## EXERCISE SET
A: In the Kuala Lumpur travel guide below, what record do the Petronas Twin Towers hold?
B: Pick up the Kuala Lumpur travel guide below after its last sentence and keep writing it.

## TEXT PASSAGE
-- Start --

16 Best Things To Do In Kuala Lumpur | Travel Guide

If you are debating whether you should add Kuala Lumpur to your travel itinerary then keep reading to find out why Kuala Lumpur is worth visiting.

Kuala Lumpur is the capital of Malaysia, often referred to as the city of lights with its gleaming skyscrapers in its iconic skyline. The city is a fusion of Malay, Chinese, Indian, and indigenous influences which can be seen in its vibrant neighbourhoods, architecture and of course in its cuisine.

I went to Kuala Lumpur not knowing what to expect, I was charmed by the warmth of the people, fell in love with the food, and learned so much about Malaysian culture.

16 of the best things to do in Kuala Lumpur

1. Petrona Towers

The Petronas Twin Towers are a must-see in Kuala Lumpur, they are the world’s tallest twin towers, and they are truly a sight to behold. Photos simply do not do them justice. These towers twinkle in the Kuala Lumpur skyline during the day and night, and they are an iconic symbol of the city.

-- End --

## EXTRACTED RECORDS

-- Start --

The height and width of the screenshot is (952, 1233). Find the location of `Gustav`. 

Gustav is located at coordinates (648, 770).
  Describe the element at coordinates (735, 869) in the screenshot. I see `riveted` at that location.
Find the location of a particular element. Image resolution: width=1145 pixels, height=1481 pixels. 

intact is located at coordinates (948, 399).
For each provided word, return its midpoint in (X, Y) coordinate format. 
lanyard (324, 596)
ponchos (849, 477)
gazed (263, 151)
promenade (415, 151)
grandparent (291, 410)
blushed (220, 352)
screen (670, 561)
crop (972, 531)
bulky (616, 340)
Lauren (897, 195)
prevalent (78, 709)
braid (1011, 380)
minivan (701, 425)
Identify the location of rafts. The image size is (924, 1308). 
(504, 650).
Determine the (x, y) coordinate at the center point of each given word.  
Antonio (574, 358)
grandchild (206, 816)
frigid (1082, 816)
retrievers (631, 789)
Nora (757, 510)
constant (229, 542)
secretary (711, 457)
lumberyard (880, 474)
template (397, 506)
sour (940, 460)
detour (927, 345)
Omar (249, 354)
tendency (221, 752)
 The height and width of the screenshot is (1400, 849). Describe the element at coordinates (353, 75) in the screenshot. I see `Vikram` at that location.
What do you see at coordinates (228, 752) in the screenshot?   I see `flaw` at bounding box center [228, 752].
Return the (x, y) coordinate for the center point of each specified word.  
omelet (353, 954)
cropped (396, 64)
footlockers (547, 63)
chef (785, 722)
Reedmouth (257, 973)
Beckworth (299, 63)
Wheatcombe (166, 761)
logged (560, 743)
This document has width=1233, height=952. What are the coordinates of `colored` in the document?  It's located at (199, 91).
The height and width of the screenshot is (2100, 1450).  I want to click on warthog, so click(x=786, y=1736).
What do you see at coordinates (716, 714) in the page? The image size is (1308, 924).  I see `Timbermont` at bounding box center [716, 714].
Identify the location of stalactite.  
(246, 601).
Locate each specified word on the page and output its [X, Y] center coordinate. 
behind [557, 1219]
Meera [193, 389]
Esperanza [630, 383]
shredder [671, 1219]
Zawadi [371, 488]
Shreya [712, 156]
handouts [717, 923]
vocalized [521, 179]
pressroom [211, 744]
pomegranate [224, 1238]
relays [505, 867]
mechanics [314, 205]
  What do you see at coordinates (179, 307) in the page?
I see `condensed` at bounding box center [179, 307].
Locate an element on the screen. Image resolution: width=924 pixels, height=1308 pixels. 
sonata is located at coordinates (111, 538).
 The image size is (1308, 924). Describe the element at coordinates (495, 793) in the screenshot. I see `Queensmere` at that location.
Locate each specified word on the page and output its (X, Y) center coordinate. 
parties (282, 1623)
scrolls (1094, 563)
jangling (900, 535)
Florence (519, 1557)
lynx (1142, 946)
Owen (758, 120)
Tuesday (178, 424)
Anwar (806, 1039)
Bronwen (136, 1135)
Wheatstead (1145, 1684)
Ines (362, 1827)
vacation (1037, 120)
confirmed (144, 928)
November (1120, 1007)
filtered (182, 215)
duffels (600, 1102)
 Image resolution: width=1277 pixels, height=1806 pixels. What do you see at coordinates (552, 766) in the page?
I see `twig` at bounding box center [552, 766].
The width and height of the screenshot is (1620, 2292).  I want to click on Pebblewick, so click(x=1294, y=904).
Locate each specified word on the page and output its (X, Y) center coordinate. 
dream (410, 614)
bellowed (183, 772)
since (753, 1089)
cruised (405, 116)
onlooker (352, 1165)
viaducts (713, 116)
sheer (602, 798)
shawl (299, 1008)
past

-- End --

## SOLVED TASKS
A: They are the world's tallest twin towers.

B:
The towers are primarily office buildings, but they also house an observation deck on the 86th floor. From this deck, you can enjoy stunning views of the city and beyond. You will also have access to the sky bridge on the 41st and 42nd floors, which connects the two towers.

Tickets to the Petronas Twin Towers cost RM 98 for tourists and RM 35 for Malaysian passport holders. There are also discounts for children and seniors. Tickets tend to sell out quickly, so it is best to book your tickets in advance.

Book tickets to the Petronas Towers here.

2. Jalan Petaling

Jalan Petaling is a street market in Kuala Lumpur’s Chinatown that sells anything and everything, from designer dupes to delicious street food. The market is covered, so you can escape the heat of Kuala Lumpur, and most of it is pedestrianized, but watch out for motorbikes that sometimes pass by.

While you can certainly find bargains at Jalan Petaling, you should also try the food, because eating is truly one of the best things to do in Kuala Lumpur. Here are a few recommendations:

Madam Tang Muah Chee Queen – The owner of this stall has been selling Muah Chee for over 50 years and is a permanent fixture on Jalan Petaling. Selling 6 different flavours – original, ribena, mango, black sesame, lychee and pandan, they are then covered in crushed peanuts.

Location: Madam Tang Machi Popo

Apam Balik – A huge peanut pancake, seriously delicious! The pancake is so soft and the peanuts on top add a nice crunch.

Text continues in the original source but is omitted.